I wrote the short story “Tsu Means Through and Nami means Wave” right after the great Tohoku earthquake and tsunami in Japan. It appeared in 3Element Review, along with an author interview, and it was nominated for a Pushcart Prize.
Or read it below:
Tsu Means Through and Nami Means Wave
In the hours after the Tohoku earthquake, Clara’s parents grew panicky. They left message after message for her.
“Come home, Clara. Get out of there,” said her mother. Her voice was low and hoarse.
“We hope you’re okay, honey, “ said her father. “Please call us.”
Clara had forgotten her cell phone at Susumu’s the night before so she didn’t get the messages immediately. And it hadn’t occurred to her to reassure her parents. She assumed that they had looked at a map of Japan and could tell she was a long way from the disaster area. She didn’t think they’d be worried. But now, here she was, on the phone with her nearly hysterical mother. Unglued. Her mother was unglued. She couldn’t stop talking about cars floating into the ocean.
“Oh my God, they’re showing the footage again,” said her mother. “It’s like the end of the world.”

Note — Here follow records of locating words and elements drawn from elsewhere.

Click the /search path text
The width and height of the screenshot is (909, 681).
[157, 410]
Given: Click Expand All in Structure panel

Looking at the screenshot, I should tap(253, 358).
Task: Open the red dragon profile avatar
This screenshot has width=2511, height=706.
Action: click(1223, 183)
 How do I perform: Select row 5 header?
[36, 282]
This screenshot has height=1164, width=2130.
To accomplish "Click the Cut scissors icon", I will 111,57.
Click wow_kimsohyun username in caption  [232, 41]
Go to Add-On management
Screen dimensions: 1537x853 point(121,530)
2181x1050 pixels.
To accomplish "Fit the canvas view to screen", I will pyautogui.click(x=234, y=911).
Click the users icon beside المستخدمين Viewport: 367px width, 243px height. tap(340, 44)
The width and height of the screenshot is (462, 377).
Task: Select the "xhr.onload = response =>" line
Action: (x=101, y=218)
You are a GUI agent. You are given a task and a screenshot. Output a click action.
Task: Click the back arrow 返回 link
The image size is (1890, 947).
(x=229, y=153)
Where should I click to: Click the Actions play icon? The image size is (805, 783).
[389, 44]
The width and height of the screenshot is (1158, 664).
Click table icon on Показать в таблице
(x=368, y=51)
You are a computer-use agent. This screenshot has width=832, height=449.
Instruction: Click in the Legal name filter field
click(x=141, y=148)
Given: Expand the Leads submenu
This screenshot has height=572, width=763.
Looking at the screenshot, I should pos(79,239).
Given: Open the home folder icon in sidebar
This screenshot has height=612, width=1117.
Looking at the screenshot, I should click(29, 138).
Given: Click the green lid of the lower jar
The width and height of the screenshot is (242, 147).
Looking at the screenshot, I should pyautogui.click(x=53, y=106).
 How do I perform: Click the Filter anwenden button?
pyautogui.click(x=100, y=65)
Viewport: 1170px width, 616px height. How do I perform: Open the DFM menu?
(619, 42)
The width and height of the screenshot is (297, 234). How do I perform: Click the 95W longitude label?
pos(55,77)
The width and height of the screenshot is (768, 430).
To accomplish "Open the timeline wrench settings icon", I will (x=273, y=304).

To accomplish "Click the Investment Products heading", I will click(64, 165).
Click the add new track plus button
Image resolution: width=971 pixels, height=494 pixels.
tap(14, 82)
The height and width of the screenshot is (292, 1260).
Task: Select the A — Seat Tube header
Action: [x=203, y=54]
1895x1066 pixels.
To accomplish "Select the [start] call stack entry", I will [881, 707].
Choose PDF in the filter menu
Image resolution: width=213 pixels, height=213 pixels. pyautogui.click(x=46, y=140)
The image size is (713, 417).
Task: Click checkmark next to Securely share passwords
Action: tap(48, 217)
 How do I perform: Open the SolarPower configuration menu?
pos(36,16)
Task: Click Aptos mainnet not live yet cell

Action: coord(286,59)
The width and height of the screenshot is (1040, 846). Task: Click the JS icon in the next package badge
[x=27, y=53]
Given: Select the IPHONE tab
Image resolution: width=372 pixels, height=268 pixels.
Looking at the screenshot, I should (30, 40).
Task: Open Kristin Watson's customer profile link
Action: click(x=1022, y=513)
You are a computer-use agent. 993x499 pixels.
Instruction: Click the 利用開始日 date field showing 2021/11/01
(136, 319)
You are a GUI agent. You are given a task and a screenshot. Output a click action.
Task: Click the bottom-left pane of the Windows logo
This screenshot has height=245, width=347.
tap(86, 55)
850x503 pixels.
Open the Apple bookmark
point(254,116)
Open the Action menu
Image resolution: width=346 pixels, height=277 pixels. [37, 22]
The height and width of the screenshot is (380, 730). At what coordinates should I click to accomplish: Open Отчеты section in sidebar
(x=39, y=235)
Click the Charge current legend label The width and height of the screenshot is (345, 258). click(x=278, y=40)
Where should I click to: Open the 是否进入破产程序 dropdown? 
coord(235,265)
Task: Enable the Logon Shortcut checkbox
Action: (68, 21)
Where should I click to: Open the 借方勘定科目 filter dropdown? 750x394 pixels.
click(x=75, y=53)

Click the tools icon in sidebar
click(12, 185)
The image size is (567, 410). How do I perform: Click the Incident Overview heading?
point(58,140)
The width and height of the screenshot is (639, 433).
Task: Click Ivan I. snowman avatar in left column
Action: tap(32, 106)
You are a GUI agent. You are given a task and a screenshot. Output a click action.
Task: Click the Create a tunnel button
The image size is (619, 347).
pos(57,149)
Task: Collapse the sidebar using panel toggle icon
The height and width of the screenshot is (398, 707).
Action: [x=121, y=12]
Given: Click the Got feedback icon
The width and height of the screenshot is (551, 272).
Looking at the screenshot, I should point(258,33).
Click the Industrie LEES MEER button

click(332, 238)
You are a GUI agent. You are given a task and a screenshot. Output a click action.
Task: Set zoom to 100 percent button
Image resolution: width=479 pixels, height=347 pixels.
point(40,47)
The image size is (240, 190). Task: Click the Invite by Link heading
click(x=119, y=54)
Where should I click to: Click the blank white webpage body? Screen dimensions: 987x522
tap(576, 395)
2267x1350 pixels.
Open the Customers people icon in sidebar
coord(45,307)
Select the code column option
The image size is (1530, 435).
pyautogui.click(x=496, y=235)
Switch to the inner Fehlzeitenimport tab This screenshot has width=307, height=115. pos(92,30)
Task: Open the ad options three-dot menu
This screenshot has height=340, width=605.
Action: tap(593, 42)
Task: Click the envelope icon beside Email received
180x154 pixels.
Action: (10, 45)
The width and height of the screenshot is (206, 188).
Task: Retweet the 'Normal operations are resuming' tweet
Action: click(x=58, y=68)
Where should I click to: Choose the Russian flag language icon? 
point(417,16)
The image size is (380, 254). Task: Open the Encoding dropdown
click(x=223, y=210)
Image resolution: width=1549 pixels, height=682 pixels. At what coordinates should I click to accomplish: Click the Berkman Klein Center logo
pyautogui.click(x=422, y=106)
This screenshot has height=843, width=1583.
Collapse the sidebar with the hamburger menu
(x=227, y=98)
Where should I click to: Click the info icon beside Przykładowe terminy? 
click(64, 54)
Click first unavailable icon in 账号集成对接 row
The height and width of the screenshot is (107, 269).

Clara pictured her mother sitting in the armchair next to the landline in the green-walled living room of the clapboard house on Mohawk Circle, back in Syracuse. She probably had that pillow behind her back. The one that was embroidered with white lambs and the words “God’s Love” in script. Outside, in March, the night sky in upstate New York would be the color of black velvet. Maybe Orion was visible. The television was probably the only light in the room.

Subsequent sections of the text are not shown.